But we don’t have to wait long. The doctor emerges from the room first, wearing the kind of stoic expression I’m sure took her years to master, yet the grim line of her mouth gives her away.

“Passed.”

“...so sorry.”

Jackie folds in on herself, her knees smacking into the floor as she lets out a gut-wrenching cry. Marty starts hyperventilating when the doctor utters the words “likely sepsis.”

My hands somehow remain connected to both of them as they react to the news, my right on Jackie’s shoulder, and my left on Marty’s arm as the hallway takes on a strange fuzzy quality. The doctor is still standing there, but I can’t hear what she’s saying. All I hear is the dull ringing in my ears, and the throbbing pain behind my left eye grows louder by the second.

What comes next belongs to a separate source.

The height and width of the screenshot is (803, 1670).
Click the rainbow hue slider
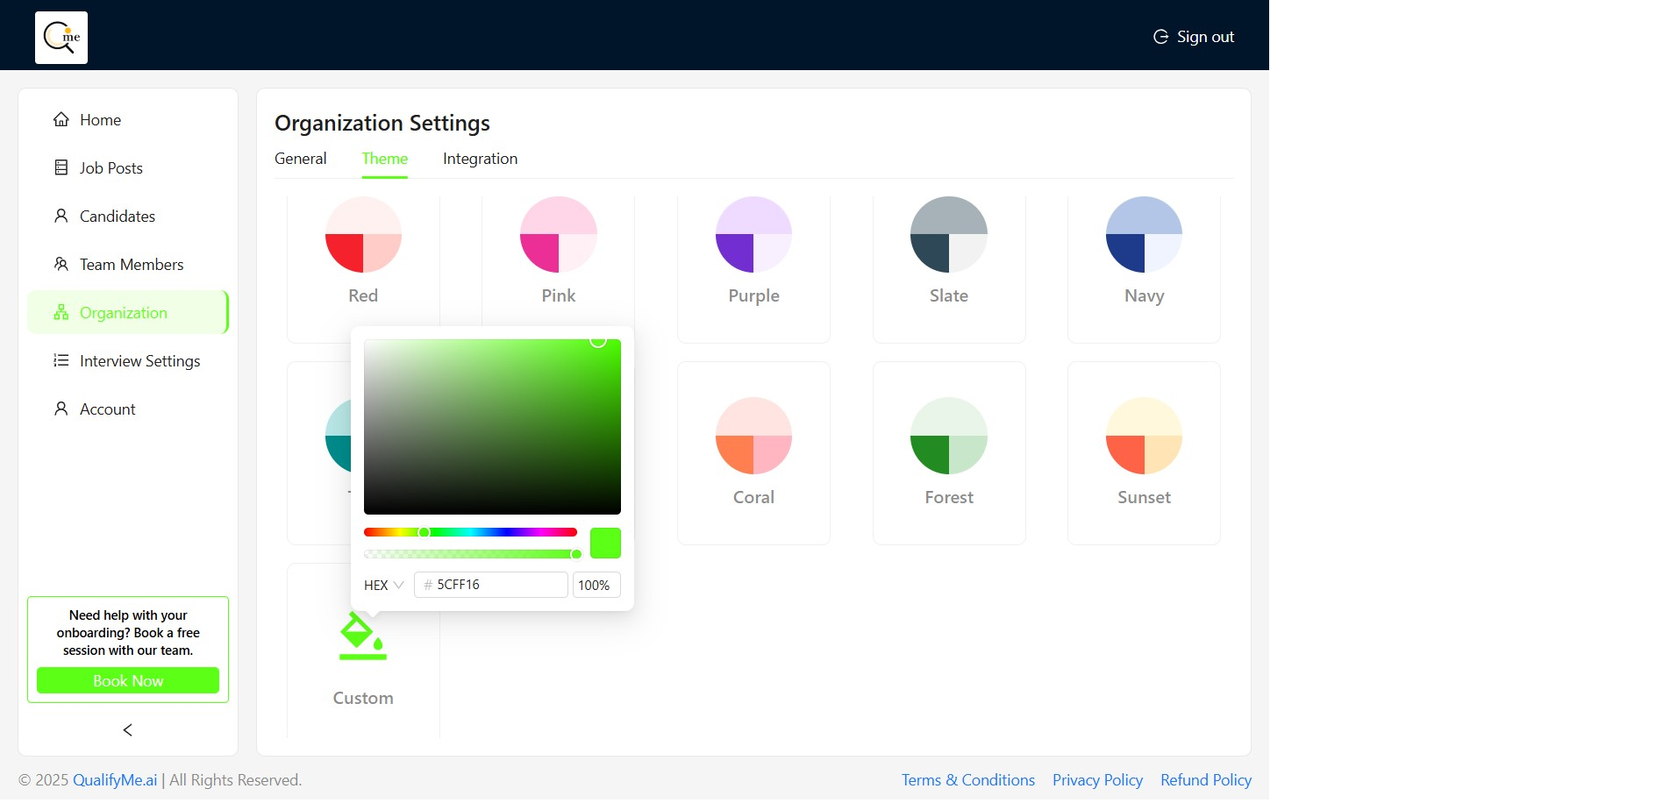pyautogui.click(x=470, y=532)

I don’t know if I say anything, or if I cry, or scream upon learning that my mother is gone. It’s as if I’m trapped in a giant fish tank, suspended in water, my surroundings blurred and muffled.

Minutes stop passing in a linear sense after that, and time itself becomes a collection of fragments, some of note, but most insignificant. Mom’s machines are disconnected. Jackie calls Dan. Marty empties his water bottle and angrily hurls it across the room, the plastic bouncing off the wall and rolling across the floor. Eventually, Mom’s body is wheeled out. A nurse comes in and I hear “arrangements” mentioned to Jackie.

I’m not sure how long the three of us sit there in heavy silence or how long we’re allowed to stay, but no one comes in to kick us out.

At some point, Jackie asks, “How long was she sleepwalking?”

I press the heel of my palm against my left eye, trying to stop the throb. “What?”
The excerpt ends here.